Wednesday, January 24, 2007

Veep me



The Dark Buddha sits resplendent behind the Party Chimp, taciturn and knowing in his lush purple tie, spun of colors so rich they burn up the cathode rays, clandestinely mesmerizing the audience.

Occasionally the corners of his mouth will dimple ever so slightly, as the pacemaker tickles the ripe scarlet flesh under his sternum.

24 hours earlier, on 24, our hero the crypto-Canadian Brat Packer turned meta-G-Man and real-time utilitarian, meets his brother for the first time in six-plus years. They exchange small talk in the foyer, meeting the wife and the boy, before retiring to the home office, where Jack rips an electrical cord from a lamp, ties his brother to a chair, and proceeds to commence the torture. Close-up on on a contorted face consumed by a gaping maw of mouth sucking on a cellophane bag wrapped around his head: the housewife's waterboard. Cut to black.

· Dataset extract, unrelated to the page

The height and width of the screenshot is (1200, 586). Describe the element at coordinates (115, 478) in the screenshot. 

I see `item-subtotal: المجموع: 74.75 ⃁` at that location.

On the teleprompter, the über pledge captain reads from the fever dream of another Houstonian.

"We defended the city as best we could. The arrows of the Comanches came in clouds. The war clubs of the Comanches clattered on the soft, yellow pavements. There were earthworks along the Boulevard Mark Clark and the hedges had been laced with sparkling wire. People were trying to understand. I spoke to Sylvia. 'Do you think this is a good life?' The table held apples, books, long-playing records. She looked up. 'No.'

"Patrols of paras and volunteers with armbands guarded the tall, flat buildings. We interrogated the captured Comanche. Two of us forced his head back while another poured water into his nostrils. His body jerked, he choked and wept. Not believing a hurried, careless and exaggerated report of the number of casualties in the outer districts where trees, lamps, swans had been reduced to clear fields of wire we issued entrenching tools to those who seemed trustworthy and turned the heavy-weapons companies so that we could not be surprised from that direction. And I sat there getting drunker and drunker and more in love and more in love. We talked."

-- Donald Barthelme, "The Indian Uprising"

At the after-parties, red cocktails flow and the bards recite rhymeless epics of invisible literature as the loyal secretaries perform their best Lynndie England impressions for the crowd. Several garner those gratuitous standing ovations for which the gathered chambers are known.